Your task is to copy each line in the listing that includes the word "computer".

* * *

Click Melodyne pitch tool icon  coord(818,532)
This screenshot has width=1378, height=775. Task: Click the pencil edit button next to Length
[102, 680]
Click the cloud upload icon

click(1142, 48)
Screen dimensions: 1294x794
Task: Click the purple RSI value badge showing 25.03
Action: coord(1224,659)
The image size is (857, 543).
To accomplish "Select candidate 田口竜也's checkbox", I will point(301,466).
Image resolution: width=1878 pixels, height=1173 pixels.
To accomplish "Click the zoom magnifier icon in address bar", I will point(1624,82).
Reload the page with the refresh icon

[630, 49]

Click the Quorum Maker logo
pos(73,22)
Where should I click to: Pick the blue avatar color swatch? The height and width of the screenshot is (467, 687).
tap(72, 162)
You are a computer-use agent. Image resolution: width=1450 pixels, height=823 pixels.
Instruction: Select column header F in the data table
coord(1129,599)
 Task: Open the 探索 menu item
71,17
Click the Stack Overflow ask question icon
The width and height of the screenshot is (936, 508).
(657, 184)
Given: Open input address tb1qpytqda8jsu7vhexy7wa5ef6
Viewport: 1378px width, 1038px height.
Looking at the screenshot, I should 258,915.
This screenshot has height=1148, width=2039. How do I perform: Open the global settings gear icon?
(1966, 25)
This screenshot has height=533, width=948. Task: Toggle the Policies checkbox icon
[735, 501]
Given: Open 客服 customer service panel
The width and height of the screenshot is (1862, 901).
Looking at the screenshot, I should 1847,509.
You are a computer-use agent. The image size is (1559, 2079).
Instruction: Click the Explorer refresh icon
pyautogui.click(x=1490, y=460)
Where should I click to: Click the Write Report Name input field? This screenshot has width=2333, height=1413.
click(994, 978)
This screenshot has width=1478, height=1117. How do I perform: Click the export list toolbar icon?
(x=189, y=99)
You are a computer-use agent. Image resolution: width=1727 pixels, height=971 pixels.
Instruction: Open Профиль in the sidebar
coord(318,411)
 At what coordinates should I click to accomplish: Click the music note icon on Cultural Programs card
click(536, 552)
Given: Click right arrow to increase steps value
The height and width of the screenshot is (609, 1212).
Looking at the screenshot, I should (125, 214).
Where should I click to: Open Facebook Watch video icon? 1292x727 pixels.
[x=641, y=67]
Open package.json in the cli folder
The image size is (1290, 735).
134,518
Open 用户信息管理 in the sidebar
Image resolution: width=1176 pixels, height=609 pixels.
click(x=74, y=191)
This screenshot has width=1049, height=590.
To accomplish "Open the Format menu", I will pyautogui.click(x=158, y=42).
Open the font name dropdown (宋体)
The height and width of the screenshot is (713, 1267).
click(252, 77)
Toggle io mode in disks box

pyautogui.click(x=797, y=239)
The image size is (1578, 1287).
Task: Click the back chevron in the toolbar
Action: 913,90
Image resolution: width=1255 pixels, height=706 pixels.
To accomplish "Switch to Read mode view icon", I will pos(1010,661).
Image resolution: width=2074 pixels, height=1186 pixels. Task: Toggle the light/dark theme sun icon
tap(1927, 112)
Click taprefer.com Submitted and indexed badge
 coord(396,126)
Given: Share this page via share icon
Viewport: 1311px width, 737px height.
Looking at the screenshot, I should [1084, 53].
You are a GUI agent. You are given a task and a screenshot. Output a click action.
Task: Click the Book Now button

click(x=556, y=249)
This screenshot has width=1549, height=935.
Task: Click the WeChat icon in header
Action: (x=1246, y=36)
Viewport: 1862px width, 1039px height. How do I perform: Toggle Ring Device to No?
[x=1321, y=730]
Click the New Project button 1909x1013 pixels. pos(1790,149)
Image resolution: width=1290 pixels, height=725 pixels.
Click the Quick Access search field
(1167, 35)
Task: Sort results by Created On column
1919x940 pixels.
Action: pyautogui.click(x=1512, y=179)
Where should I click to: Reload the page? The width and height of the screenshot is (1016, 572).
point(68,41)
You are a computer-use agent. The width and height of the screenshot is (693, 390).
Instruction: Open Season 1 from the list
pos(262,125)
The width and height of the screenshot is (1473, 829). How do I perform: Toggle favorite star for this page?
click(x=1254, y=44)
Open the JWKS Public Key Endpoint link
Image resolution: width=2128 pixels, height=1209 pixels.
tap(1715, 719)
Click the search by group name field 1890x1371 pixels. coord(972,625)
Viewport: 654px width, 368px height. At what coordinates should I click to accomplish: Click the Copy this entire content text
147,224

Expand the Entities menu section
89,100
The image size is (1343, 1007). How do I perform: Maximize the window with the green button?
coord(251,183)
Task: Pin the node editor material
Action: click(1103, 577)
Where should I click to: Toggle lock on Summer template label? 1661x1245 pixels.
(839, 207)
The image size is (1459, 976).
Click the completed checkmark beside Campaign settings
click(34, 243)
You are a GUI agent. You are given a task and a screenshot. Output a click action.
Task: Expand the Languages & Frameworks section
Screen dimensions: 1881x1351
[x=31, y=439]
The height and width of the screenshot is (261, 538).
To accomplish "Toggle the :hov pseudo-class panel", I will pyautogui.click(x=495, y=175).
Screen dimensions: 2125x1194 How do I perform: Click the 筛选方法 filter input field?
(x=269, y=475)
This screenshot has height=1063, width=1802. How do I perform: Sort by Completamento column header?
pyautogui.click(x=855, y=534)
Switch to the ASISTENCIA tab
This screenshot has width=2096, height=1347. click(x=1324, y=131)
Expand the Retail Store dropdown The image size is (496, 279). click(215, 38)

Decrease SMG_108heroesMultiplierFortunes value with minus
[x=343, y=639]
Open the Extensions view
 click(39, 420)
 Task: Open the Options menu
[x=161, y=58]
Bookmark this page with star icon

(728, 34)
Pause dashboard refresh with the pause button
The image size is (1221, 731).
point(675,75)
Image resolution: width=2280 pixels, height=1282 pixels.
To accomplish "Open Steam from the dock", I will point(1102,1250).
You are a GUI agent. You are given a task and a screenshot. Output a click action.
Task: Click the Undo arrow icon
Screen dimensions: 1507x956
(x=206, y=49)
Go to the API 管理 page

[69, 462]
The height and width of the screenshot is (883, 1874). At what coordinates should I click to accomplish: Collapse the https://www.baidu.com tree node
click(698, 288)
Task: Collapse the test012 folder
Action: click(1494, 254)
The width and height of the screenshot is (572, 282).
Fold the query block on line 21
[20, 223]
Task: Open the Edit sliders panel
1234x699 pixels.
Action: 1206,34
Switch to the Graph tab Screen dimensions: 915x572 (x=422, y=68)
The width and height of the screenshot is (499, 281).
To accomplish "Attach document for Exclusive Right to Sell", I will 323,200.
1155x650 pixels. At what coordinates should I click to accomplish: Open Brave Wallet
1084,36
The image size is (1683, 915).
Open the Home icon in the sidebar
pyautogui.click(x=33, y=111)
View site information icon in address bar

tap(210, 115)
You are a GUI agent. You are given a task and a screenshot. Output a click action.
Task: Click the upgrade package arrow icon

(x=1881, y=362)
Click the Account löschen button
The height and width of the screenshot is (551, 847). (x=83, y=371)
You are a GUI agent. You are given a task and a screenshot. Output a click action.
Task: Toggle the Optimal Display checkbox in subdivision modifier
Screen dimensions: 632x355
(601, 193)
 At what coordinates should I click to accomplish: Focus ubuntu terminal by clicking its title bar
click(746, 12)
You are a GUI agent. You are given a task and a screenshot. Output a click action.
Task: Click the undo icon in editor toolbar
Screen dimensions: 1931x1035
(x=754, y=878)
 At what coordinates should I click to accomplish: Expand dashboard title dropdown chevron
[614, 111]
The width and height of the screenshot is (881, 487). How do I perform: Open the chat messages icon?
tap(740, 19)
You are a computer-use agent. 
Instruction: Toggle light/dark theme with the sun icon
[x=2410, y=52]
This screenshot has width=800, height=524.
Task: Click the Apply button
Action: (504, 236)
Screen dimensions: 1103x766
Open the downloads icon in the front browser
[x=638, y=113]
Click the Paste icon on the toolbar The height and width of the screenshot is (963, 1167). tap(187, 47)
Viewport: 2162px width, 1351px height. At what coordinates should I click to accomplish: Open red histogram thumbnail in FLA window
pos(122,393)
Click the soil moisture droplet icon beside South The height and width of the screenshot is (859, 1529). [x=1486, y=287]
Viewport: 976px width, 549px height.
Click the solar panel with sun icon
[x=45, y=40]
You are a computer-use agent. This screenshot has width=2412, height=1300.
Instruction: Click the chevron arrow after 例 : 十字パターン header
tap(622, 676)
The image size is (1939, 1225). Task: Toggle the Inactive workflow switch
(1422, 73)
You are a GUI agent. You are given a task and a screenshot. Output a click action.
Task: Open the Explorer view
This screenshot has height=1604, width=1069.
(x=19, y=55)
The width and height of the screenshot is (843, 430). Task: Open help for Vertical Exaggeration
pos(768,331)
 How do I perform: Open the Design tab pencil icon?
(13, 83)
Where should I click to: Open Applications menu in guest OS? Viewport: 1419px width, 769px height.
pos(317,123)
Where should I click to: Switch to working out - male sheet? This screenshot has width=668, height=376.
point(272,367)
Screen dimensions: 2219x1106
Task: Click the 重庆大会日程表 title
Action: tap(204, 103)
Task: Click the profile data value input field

* * *

**Answer space:**
You are a computer-use agent. Image resolution: width=1450 pixels, height=823 pixels.
You are a computer-use agent. The image size is (1559, 2079).
You are a computer-use agent. Image resolution: width=1727 pixels, height=971 pixels.
You are a computer-use agent. The width and height of the screenshot is (693, 390).
You are a computer-use agent. 
You are a computer-use agent. This screenshot has width=2412, height=1300.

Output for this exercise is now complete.